→ **What the task asks**:
Can you copy out, word for word, the part of the data below that opens with the line containing "Image resolution: width=905" and closes with the line containing "[x=330, y=123]", including both of those lines?

→ **Entries supplied**:
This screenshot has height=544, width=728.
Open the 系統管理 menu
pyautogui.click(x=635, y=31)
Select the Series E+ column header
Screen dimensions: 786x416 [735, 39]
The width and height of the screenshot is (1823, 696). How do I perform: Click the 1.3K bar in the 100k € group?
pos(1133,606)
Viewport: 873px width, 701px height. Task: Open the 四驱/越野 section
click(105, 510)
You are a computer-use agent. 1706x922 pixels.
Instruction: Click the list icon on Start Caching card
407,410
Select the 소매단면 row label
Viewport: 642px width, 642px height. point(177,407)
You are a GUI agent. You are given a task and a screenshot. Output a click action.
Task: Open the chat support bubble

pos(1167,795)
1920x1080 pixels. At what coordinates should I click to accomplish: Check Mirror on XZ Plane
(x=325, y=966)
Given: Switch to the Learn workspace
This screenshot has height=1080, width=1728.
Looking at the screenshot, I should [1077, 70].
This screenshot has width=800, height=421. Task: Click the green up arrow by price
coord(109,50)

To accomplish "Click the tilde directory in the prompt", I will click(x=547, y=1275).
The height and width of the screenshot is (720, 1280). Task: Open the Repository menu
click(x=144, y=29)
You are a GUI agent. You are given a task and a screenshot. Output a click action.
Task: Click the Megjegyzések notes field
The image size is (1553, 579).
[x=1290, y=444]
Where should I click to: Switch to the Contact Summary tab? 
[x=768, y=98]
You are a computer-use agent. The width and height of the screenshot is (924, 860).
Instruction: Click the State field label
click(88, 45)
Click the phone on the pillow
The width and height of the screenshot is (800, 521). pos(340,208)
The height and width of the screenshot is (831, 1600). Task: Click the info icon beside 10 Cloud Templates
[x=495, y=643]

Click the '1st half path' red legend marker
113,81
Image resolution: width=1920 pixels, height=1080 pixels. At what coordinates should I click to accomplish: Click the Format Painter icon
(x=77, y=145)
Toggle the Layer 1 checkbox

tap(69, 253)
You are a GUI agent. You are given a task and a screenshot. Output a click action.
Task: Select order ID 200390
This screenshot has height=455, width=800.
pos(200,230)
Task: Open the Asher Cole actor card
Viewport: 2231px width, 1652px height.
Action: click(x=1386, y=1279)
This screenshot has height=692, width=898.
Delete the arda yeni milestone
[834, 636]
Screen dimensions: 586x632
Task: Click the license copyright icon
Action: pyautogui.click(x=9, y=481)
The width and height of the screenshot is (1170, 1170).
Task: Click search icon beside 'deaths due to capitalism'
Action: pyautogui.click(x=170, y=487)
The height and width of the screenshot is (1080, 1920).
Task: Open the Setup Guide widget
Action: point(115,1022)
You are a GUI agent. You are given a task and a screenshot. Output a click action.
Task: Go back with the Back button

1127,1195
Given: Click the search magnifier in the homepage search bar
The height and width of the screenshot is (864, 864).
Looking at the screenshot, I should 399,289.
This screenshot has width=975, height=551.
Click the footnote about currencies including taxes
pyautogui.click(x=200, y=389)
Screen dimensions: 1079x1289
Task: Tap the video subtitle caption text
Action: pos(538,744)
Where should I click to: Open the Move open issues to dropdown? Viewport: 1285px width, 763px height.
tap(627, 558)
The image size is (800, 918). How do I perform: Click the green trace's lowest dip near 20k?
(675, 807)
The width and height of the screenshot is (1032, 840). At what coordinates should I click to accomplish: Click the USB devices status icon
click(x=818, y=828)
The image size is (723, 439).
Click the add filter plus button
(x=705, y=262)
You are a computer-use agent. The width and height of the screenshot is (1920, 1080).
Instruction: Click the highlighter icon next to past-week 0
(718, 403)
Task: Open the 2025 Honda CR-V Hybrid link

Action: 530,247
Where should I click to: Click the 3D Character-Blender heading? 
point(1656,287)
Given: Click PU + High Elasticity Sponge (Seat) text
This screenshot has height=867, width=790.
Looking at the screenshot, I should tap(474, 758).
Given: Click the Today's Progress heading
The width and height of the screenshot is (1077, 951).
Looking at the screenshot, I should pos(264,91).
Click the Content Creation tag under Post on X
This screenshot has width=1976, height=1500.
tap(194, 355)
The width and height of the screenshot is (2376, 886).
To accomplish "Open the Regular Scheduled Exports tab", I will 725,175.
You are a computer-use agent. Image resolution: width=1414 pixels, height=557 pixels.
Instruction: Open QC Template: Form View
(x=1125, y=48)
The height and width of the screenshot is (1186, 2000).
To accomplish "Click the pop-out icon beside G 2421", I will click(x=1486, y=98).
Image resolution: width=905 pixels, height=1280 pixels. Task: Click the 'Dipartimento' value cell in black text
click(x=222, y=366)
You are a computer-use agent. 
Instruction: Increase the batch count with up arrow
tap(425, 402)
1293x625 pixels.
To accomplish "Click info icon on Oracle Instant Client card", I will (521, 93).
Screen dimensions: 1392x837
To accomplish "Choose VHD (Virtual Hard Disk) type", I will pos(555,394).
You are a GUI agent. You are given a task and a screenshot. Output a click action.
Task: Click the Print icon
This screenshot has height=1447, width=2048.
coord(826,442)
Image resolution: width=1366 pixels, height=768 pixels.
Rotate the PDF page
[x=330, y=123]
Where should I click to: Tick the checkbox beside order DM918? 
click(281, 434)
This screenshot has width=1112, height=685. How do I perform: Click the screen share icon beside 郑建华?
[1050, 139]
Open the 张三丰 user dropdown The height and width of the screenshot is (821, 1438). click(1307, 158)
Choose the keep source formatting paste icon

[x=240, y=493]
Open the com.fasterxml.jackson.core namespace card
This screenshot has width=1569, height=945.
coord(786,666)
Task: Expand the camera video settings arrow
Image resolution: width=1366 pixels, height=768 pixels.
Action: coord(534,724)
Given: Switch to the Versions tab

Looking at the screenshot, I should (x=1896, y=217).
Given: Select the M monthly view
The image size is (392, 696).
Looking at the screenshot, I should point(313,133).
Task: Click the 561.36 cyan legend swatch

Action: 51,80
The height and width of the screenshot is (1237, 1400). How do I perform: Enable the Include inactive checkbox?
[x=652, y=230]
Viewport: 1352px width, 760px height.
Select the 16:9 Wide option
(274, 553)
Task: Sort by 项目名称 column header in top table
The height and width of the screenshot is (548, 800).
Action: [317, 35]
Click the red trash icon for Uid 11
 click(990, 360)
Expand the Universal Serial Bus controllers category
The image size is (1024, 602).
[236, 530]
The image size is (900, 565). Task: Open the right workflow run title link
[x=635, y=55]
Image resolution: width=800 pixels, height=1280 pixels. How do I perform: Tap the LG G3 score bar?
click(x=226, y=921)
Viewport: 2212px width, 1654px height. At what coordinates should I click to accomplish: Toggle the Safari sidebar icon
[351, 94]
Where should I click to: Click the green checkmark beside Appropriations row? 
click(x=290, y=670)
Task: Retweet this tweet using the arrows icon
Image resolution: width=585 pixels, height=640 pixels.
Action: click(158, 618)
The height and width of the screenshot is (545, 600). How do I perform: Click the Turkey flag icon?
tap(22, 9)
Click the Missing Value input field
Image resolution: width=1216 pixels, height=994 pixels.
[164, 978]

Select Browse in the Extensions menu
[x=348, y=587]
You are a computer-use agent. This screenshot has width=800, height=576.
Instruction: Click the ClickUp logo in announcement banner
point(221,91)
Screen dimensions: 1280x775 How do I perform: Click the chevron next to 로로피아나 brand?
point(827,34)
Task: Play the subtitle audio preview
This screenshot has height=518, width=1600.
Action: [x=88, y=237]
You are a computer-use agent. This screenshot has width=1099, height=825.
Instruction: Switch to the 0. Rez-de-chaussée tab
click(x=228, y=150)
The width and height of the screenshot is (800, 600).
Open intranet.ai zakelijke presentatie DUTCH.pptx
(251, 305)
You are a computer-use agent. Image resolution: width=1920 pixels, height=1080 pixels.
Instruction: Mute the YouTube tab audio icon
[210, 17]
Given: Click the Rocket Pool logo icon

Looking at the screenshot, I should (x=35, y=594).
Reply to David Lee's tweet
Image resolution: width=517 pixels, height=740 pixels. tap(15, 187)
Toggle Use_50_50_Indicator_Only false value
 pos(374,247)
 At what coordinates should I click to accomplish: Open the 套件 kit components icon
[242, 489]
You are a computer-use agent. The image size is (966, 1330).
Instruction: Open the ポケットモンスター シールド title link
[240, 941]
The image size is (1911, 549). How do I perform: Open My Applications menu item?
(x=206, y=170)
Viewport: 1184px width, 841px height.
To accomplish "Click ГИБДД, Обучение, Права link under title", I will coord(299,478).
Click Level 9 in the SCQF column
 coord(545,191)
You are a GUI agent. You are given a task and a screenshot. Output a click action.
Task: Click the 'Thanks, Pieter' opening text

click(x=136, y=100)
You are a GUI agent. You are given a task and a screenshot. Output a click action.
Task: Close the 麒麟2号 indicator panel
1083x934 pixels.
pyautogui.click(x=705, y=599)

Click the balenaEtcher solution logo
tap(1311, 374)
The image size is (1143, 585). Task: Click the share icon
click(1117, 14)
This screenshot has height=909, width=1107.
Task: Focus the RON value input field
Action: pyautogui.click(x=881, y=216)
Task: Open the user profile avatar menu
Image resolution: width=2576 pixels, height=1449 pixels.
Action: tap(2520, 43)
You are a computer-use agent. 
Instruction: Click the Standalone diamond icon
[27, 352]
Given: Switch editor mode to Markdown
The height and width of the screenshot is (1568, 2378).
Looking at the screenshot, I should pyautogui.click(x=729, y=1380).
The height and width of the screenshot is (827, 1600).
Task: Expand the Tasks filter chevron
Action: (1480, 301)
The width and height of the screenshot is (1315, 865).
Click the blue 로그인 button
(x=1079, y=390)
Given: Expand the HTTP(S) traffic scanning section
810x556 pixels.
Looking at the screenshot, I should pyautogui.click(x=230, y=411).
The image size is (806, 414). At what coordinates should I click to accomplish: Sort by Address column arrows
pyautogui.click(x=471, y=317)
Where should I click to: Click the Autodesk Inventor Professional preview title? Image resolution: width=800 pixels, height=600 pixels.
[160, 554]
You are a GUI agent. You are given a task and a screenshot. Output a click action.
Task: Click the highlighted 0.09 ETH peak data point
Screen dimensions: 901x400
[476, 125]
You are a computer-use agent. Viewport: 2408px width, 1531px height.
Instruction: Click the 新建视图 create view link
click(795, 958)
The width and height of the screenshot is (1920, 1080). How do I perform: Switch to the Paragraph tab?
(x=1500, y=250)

→ **Reply to the task**:
Image resolution: width=905 pixels, height=1280 pixels. Task: Click the 'Dipartimento' value cell in black text
click(x=222, y=366)
You are a computer-use agent. 
Instruction: Increase the batch count with up arrow
tap(425, 402)
1293x625 pixels.
To accomplish "Click info icon on Oracle Instant Client card", I will (521, 93).
Screen dimensions: 1392x837
To accomplish "Choose VHD (Virtual Hard Disk) type", I will pos(555,394).
You are a GUI agent. You are given a task and a screenshot. Output a click action.
Task: Click the Print icon
This screenshot has height=1447, width=2048.
coord(826,442)
Image resolution: width=1366 pixels, height=768 pixels.
Rotate the PDF page
[x=330, y=123]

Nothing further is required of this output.